Accession Number : ADA331317
Title : China's Strategic Relations with the Two Koreas.
Descriptive Note : Final rept.,
Corporate Author : INSTITUTE FOR DEFENSE ANALYSES ALEXANDRIA VA
Personal Author(s) : Hassig, Kongdan O.
PDF Url : ADA331317
Report Date : SEP 1997
Pagination or Media Count : 25
Abstract : Since the People's Republic of China established diplomatic relations with the Republic of Korea in 1992, relations between China and the ROK have strengthened, straining Beijing's relations with the Democratic People's Republic of Korea. Yet China will not abandon North Korea, whose existence as an independent state is useful to China both in terms of providing ideological support for communism and as a way for China to apply leverage on Korean affairs. China's relationship with the ROK is closer than most Americans think and will continue to improve. South Koreans respect but do not fear China. On the psychological and cultural level, South Koreans feel closer to Chinese than to Japanese or Americans. China could respond to fears of American hegemony by strengthening its relations with one or both Koreas; likewise, disagreements between the ROK and the United States on such matters as trade or Washington's North Korea policy could push the ROK closer to China.
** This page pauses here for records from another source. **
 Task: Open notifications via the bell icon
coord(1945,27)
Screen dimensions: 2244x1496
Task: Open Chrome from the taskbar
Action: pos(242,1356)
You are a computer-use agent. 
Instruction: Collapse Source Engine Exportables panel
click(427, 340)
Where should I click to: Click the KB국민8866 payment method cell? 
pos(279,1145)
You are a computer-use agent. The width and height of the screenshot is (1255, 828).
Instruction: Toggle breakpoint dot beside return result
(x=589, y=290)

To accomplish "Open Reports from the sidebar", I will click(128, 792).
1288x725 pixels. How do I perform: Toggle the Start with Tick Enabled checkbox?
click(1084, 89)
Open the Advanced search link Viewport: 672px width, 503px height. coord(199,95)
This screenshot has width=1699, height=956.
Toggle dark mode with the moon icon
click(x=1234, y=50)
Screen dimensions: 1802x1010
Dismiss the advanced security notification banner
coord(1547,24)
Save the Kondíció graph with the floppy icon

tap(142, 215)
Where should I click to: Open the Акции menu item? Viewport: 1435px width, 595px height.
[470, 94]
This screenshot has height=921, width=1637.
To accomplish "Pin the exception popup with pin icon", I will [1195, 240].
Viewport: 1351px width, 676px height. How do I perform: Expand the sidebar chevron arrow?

The US, by virtue of its economic strength and global political power, is in a good position to influence events in Northeast Asia if it can preserve its close relationship with the ROK while engaging the DPRK, thus matching the influence that China has on the Korean peninsula.
Descriptors : *FOREIGN POLICY, *NORTH KOREA, *INTERNATIONAL RELATIONS, *SOUTH KOREA, *CHINA, POSITION(LOCATION), UNITED STATES, MONITORING, SECURITY, ANALYSTS.